● **Work required**: Extract every line of the items below that contains the string "Sort". Case counts, so copy only lines where the capitalization matches.

● **Input**:
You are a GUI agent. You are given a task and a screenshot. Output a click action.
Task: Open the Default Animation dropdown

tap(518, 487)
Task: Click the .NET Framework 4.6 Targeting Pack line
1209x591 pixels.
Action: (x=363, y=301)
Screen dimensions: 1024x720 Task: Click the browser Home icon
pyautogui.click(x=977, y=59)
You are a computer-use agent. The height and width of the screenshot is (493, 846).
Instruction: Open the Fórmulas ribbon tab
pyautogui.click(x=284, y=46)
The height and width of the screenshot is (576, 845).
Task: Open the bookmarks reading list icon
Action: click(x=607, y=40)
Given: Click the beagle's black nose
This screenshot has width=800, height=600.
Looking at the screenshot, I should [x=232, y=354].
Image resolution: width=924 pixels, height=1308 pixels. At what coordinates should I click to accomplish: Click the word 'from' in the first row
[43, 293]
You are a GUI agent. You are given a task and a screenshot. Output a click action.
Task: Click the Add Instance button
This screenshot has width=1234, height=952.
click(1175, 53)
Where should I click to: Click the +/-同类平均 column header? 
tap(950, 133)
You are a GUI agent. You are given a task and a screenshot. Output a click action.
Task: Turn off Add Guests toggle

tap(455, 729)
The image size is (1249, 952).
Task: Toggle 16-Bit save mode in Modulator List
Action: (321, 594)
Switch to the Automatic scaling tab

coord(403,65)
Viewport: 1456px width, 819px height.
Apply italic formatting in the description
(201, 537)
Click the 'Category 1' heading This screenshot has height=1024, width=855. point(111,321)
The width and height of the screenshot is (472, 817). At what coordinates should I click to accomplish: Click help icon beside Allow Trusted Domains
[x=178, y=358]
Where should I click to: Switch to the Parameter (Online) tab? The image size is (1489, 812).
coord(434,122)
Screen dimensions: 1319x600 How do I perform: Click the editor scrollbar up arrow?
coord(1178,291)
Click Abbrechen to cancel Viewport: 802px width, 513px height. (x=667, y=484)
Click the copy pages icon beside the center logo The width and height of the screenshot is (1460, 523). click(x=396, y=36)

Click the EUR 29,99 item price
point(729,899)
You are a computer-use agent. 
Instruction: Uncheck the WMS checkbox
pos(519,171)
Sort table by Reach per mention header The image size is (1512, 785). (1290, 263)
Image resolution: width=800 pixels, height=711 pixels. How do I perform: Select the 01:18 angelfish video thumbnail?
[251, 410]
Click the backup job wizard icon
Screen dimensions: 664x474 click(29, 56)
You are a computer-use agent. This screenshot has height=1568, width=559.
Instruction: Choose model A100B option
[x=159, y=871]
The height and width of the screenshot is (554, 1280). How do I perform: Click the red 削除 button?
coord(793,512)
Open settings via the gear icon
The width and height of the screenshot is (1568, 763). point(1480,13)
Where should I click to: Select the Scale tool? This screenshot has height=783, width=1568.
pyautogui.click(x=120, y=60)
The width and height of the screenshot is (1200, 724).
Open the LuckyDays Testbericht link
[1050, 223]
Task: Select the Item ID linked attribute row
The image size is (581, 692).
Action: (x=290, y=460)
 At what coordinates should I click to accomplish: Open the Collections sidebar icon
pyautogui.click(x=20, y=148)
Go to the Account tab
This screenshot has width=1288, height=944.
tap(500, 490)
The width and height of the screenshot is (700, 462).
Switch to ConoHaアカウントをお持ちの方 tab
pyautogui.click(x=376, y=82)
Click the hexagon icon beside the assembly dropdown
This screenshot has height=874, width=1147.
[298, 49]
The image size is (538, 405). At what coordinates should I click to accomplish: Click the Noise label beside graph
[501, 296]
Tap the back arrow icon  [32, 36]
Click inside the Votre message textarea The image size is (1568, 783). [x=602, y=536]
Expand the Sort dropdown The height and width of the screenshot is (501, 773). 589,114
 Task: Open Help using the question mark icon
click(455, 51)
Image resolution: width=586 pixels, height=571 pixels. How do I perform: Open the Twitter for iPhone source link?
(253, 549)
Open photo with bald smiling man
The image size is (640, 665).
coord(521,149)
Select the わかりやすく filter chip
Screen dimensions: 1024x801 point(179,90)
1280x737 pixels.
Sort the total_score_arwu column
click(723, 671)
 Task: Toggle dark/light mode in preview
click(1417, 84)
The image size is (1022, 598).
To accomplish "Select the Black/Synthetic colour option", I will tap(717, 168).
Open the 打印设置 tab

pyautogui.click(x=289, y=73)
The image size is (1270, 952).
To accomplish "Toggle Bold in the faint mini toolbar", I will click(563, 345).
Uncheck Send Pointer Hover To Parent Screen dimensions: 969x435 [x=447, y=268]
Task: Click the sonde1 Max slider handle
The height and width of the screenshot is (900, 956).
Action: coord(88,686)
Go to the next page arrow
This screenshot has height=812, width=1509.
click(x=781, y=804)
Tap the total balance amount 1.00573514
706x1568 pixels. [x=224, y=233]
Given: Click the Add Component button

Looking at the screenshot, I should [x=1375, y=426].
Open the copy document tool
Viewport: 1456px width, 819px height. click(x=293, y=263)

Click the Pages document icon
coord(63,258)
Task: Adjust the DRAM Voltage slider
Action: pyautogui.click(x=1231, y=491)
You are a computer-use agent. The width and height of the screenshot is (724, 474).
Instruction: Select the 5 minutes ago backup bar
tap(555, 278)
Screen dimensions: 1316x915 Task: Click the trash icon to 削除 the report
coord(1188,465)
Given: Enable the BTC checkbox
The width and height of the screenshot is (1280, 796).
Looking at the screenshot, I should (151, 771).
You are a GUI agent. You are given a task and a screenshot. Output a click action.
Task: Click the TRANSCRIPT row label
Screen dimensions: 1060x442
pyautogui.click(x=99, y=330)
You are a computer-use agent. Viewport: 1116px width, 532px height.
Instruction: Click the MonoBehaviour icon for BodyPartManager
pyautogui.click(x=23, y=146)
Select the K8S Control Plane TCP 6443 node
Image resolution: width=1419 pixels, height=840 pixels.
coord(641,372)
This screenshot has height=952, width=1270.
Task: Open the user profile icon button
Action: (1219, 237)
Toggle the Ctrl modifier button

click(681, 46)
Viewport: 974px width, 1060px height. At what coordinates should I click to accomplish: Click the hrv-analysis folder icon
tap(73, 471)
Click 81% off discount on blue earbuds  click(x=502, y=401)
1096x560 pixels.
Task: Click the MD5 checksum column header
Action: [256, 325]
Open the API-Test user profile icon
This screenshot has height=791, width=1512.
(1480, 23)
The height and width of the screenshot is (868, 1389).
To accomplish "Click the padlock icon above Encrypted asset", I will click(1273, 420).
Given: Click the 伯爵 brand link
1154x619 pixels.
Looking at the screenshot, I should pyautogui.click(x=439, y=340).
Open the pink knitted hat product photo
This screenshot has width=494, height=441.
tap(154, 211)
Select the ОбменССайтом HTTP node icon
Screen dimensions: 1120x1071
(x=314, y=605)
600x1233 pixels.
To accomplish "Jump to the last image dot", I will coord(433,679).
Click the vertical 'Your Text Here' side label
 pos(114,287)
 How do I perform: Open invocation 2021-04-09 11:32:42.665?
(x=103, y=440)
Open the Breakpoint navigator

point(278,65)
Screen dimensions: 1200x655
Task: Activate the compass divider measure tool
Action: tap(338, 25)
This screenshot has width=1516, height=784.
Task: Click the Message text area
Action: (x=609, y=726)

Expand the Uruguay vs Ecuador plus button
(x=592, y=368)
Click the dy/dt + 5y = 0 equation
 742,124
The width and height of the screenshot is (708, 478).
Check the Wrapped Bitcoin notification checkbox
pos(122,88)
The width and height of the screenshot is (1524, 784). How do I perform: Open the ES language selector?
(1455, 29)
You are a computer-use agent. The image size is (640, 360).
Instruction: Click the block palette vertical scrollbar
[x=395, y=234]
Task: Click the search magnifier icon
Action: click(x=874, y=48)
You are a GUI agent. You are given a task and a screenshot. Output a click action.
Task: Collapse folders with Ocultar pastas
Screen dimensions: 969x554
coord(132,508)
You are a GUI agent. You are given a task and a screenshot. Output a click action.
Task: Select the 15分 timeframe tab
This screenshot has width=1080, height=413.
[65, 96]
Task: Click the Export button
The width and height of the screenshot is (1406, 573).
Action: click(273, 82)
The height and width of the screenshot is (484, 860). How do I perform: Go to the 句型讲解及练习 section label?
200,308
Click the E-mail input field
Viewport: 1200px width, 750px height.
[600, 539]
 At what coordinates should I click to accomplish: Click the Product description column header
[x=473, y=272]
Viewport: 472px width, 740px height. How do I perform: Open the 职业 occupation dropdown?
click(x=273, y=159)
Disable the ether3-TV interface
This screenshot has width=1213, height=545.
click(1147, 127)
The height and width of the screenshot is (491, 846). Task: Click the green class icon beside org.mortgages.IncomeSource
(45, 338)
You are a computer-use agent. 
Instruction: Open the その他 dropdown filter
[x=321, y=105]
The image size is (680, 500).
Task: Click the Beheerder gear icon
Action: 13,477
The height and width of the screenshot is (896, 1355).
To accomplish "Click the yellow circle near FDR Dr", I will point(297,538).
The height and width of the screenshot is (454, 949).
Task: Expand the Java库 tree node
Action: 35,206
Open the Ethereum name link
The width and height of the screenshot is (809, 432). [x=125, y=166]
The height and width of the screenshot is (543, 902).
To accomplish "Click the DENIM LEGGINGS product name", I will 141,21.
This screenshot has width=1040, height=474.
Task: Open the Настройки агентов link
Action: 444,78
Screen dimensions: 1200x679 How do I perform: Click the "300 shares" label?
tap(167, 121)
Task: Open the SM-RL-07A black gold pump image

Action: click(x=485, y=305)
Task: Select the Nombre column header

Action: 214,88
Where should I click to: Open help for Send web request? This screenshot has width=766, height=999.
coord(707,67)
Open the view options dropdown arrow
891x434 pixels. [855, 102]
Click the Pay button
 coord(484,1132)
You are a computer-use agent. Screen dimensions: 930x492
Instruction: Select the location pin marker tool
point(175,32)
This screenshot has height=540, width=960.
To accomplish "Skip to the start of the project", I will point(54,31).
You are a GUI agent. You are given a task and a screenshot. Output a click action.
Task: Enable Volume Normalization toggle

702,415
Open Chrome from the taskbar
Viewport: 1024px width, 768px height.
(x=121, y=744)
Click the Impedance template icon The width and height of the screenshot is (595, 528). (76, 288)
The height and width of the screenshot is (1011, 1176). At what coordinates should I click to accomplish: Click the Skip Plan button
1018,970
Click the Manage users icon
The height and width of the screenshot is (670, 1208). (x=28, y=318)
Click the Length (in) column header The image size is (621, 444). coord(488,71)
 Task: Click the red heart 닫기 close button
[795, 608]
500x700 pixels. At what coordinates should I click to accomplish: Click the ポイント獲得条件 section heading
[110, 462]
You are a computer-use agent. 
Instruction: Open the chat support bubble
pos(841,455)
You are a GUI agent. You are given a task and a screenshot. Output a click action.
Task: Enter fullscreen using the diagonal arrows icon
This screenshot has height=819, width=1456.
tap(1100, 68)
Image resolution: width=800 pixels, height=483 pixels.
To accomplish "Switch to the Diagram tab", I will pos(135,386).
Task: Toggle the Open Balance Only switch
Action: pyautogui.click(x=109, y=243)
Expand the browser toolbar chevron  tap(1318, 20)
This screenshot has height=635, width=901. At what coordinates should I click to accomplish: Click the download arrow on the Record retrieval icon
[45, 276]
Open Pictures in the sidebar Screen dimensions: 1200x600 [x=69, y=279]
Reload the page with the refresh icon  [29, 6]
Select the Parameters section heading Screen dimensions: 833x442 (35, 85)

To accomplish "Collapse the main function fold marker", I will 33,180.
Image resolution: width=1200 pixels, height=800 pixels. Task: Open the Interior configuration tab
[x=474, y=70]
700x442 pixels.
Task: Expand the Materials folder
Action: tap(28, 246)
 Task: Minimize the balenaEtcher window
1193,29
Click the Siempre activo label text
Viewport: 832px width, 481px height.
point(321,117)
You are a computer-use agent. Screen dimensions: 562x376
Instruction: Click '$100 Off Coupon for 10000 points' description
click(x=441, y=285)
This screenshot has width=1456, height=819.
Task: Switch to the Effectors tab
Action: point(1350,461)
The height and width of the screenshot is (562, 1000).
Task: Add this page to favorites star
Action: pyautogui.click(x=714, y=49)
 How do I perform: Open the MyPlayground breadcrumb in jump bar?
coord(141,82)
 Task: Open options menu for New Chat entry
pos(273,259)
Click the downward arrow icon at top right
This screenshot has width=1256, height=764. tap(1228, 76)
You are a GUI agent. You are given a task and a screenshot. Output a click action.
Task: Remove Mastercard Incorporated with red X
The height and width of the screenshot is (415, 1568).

● **Correct output**:
Sort table by Reach per mention header The image size is (1512, 785). (1290, 263)
Expand the Sort dropdown The height and width of the screenshot is (501, 773). 589,114
Sort the total_score_arwu column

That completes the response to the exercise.